Text section
Something that drastic is horrible for the body. I know you've probably heard that before, but one day, if you treat your body like that it will come back to haunt you later in life and you will regret how you treated your body in younger years...from experience! : )


----------



## geebers (Jun 1, 2006)

MY friend actually did this -she did it for 3 days and then ate raw foods the 4th day to ease her body back. She didnt think that 10 days was necessary. It works to cleanse your body but NOT to lose weight. You need a proper diet and you need to exercise. Losing weight is a lifestyle change not a drastic diet. Drinking a lot of water and green tea WHILE eating a healthy diet would work a lot better if you want to lose weight. This is to cleanse you out -which again - fasting and drinking water could do the same thing.


----------



## SerenityEludes (Jun 9, 2006)

I think this is kind of like the diet beyonce &amp;tom hanks went on for movies.. As much as i want her body i cant picture myself drinking Water and cayenne pepper everyday.

Data block
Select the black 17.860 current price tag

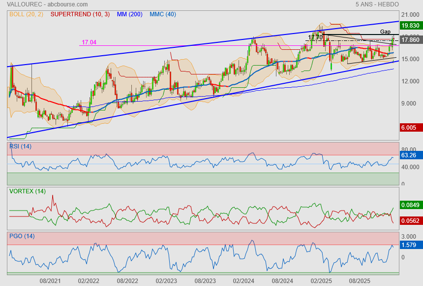click(410, 40)
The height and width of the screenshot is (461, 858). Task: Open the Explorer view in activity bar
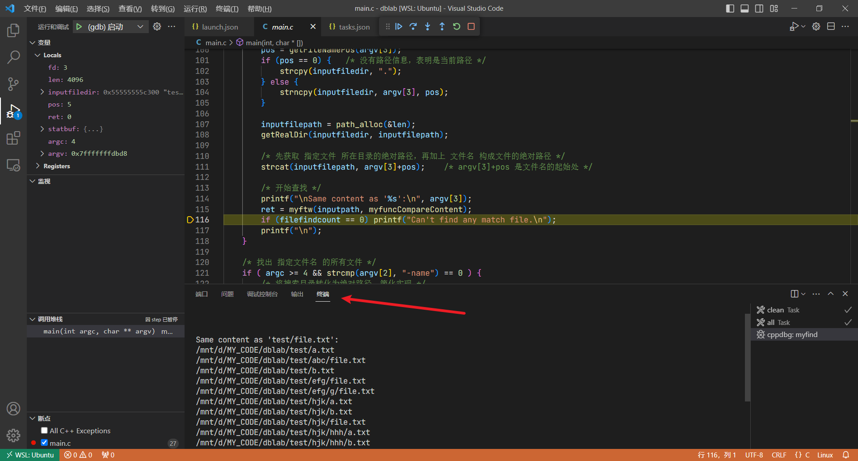tap(13, 30)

Exercise 1
In the forum thread, how many days did geebers's friend do the cleanse before eating raw foods?
Exercise 2
Reproduce the part of the forum thread starting at "## geebers (Jun" and ending at "the same thing.".
The data comes from a separate source.

Written answer 1
Three days.

Written answer 2
## geebers (Jun 1, 2006)

MY friend actually did this -she did it for 3 days and then ate raw foods the 4th day to ease her body back. She didnt think that 10 days was necessary. It works to cleanse your body but NOT to lose weight. You need a proper diet and you need to exercise. Losing weight is a lifestyle change not a drastic diet. Drinking a lot of water and green tea WHILE eating a healthy diet would work a lot better if you want to lose weight. This is to cleanse you out -which again - fasting and drinking water could do the same thing.